Psalm 145:9 The Lord is loving to everyone *
and his compassion is over all his works.
10 All your works praise you, O Lord, *
and your faithful servants bless you.
11 They make known the glory of your kingdom *
and speak of your power;
Just as Holy Communion was coming to a close and right before the Post Communion prayer, the Bishop leaned over and asked if I knew I’d be asked to offer blessings, First Blessings, as a newly ordained priest at the conclusion of the service. No, I didn’t know about the tradition, but yes, of course, I was blessed to be asked and grateful he tipped me off in time. I had been to ordinations before but had not witnessed such blessings.

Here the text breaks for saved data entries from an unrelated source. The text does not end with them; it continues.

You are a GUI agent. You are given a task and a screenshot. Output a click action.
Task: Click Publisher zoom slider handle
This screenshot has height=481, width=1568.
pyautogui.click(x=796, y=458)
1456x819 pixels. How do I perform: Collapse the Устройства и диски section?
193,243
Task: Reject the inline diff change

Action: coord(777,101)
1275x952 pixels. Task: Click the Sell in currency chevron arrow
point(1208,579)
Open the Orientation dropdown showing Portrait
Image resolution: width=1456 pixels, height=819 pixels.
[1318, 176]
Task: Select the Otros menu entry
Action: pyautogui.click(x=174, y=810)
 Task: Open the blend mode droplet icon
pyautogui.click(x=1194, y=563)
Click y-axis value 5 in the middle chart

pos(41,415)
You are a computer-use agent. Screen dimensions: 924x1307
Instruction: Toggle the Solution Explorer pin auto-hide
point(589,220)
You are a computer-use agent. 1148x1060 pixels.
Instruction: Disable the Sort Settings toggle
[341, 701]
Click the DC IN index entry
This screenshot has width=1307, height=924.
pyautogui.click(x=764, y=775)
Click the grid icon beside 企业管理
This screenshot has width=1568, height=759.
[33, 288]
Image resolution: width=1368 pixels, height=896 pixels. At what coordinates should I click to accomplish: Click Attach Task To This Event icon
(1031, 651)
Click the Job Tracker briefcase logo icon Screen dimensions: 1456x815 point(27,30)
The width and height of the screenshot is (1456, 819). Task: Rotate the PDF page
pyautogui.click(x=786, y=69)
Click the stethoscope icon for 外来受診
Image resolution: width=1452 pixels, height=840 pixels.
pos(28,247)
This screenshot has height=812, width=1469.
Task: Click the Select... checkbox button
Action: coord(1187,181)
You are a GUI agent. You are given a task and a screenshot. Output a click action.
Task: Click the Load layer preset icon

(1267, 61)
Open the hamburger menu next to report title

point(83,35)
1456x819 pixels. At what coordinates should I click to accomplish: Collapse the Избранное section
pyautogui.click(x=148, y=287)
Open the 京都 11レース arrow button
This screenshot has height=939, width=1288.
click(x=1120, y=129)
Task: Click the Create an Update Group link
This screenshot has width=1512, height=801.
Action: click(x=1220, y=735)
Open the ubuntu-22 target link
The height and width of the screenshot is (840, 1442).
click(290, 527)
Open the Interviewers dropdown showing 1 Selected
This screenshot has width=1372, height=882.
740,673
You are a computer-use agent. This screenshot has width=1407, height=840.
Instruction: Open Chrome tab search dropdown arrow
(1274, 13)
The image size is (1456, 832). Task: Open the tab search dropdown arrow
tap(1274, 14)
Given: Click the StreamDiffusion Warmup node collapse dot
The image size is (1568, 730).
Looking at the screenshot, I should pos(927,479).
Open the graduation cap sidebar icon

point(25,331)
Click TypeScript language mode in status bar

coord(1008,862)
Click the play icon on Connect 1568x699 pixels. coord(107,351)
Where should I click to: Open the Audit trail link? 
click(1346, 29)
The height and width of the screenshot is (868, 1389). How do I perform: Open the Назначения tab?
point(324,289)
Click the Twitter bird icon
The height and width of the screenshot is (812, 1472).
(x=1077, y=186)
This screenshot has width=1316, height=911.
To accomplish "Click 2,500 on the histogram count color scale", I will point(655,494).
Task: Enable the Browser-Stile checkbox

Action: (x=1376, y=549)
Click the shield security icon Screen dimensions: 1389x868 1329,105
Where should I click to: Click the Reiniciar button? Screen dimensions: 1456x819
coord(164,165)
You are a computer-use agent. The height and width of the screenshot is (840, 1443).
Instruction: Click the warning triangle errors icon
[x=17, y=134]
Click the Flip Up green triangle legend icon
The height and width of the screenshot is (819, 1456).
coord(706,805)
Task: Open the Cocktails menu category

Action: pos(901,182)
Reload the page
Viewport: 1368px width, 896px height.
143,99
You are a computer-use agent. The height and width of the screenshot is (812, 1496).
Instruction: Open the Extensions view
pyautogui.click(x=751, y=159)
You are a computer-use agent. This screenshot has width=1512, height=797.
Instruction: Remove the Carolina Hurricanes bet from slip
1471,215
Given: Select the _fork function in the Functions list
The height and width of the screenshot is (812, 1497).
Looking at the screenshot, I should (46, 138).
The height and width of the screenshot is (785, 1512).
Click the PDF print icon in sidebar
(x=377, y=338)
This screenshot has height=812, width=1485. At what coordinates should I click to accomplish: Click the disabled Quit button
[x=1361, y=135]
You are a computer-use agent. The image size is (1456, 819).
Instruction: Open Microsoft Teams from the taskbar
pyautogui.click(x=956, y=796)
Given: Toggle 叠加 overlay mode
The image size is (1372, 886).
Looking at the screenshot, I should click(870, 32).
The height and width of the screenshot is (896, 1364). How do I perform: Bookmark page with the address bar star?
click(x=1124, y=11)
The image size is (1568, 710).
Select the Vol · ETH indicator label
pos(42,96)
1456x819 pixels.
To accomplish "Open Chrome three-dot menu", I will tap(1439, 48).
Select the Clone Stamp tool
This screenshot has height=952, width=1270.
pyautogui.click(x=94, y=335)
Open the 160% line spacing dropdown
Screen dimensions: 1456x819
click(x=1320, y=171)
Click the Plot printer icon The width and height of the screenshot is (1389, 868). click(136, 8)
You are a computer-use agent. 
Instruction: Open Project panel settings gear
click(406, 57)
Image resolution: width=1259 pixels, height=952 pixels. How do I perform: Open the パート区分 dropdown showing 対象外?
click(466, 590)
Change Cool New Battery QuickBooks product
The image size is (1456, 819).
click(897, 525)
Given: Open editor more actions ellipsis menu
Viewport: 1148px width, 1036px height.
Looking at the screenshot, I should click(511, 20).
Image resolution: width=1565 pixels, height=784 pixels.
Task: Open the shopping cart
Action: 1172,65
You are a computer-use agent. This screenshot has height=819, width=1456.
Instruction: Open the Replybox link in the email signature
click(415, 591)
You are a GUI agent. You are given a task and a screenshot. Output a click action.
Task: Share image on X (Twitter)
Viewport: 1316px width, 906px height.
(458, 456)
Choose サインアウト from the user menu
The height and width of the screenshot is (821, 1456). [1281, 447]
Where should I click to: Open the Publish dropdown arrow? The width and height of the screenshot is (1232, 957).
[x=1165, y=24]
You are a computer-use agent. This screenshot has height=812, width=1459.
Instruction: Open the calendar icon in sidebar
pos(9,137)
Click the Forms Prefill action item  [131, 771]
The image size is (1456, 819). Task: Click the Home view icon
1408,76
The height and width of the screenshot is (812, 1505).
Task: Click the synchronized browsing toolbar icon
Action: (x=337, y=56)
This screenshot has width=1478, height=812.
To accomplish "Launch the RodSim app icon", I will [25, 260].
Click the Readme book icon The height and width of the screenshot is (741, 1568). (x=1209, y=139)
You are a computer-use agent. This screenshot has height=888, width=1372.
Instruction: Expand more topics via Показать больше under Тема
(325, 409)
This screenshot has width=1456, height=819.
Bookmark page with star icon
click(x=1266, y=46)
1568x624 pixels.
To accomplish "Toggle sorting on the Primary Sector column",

The tradition of Priestly Blessings goes back to the first century (and before that to our Hebrew ancestors and to Moses’ brother, Aaron), tied to the Roman Rite following the Eucharist utilizing Trinitarian language of “May the blessing of almighty God, the Father, the Son and the Holy Spirit, come down on you and remain with you forever.” This, the blessing addressed to the congregation at the conclusion of communion and one as a seminarian, then postulant, then candidate, then Transitional Deacon I had mastered and known to expect at my ordination in the context of the Eucharistic prayer.
But so focused was I on the ordination liturgy itself that removing the blessing from its context just didn’t occur the moment the Bishop alerted me that I’d be asked. The simplicity of “May God’s blessing be upon you” while placing my recently anointed hands upon the head of the person asking, just didn’t come forth. Instead, while I did place my hands on their head with a newly found – authority isn’t the right word, but something along the lines of weight – a divine weightiness, I offered a blessing in ‘Jesus’ holy name’ preceded by a prayer of thanksgiving for the blessing that person had been to me and to God’s church. Nothing wrong with what I prayed – the words were of the Holy Spirit – but at the same time, by not using the Trinitarian language of blessing, I am left these few days later to wonder how it was received by those who asked.
I’m left to ponder because now as an ordained priest in God’s church I am feeling the responsibility to respond to the expectations of those with whom I work, pray, and live. I’m no different in terms of what I do to serve God’s church this week than I was last week, but I’m aware that others look at me differently, now – ordained clergy and colleagues but also friends and family who I’ve known in every other context but God’s church. I came upon an article this morning by a recently ordained person who said this about that:
They look at me differently now, though. As much as I’ve tried to assure them that I am still the same person, we all know it isn’t so. I do all the same things, …but, it is not the same person doing them. Though they might not articulate it, in some way, I believe my colleagues and friends do not want me to be the same as before. People long to know the holy is present among them, even if they wrongly attribute special holiness to priests. On my best day, I simply represent the Holy in a particular way, and that may be enough for all of us.
I’ve often included in my sermons and in my teaching and in my writing the call for each of us to be “God’s person” in every aspect of our lives – our homes, our work places, our schools, our travels, our hospital rooms, our communities. We are called to bless the space we are in and between us – to represent the Holy in a particular way.
This is what the psalm reminded me today as I opened the day feeling a little anxious that I didn’t serve God well in those private blessings last Friday. I’m thankful that God, the Father, Son and Holy Spirit, and God’s Word, continues to bless me and bless the space between us.
Praise God from whom all blessings flow.
Daily Office Readings, Proper 13 :AM Psalm 145; PM Psalm 85, 86
Judges 8:22-35; Acts 4:1-12; John 1:43-51
As one who was blessed by the newly ordained, I received your words of blessing on Friday evening with a grateful heart. Just right. Blessing and being blessed. It goes both ways among us creatures, and between us and our Creator. “This quality of mutuality goes to the heart of what blessedness is all about.” (OTW, page 68) As for longing for the holy to be present, I’m reminded of what St Augustine has to say: “The whole of the good Christian is a holy longing. Through longing God extends the soul, by extending it he makes room in it…. So let us long, because we are to be filled…. That is our life, to be exercised by longing.”